[Record set]

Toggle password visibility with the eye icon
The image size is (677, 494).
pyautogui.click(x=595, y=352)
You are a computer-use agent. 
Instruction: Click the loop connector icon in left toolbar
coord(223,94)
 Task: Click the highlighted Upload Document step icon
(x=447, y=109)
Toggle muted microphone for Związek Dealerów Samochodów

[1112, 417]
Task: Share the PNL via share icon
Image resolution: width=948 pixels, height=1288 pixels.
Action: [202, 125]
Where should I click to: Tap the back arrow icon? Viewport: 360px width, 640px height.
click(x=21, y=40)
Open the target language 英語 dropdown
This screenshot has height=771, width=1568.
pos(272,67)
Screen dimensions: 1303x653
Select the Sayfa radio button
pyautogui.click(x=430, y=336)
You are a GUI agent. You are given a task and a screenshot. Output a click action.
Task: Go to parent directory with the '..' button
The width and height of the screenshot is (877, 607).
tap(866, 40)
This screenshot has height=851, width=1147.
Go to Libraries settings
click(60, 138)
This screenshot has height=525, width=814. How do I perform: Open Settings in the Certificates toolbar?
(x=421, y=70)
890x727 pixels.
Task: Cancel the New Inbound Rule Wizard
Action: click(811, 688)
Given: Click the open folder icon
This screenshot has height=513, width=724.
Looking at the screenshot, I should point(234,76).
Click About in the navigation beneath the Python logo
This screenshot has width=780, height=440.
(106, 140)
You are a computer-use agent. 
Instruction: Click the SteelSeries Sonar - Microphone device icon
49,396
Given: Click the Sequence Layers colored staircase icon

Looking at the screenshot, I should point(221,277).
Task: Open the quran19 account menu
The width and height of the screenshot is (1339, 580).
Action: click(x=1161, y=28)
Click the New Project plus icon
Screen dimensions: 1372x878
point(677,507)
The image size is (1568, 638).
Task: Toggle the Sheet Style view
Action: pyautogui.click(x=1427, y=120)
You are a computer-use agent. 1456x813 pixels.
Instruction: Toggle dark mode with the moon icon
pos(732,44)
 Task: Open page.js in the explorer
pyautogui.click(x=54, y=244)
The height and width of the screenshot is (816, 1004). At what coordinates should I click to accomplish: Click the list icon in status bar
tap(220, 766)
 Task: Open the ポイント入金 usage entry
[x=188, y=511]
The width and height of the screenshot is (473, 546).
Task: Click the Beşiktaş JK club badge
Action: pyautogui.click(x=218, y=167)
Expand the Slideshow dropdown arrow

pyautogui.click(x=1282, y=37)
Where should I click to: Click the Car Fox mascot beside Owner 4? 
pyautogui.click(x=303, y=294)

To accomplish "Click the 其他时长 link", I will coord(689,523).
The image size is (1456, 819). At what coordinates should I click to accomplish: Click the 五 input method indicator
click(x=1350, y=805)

[/Record set]

What the exercise asks: Give an exact reproduction of the lines from the one with "The image size is (1456, 819)." to the final line of the entries, including both.

Problem solution:
The image size is (1456, 819). At what coordinates should I click to accomplish: Click the 五 input method indicator
click(x=1350, y=805)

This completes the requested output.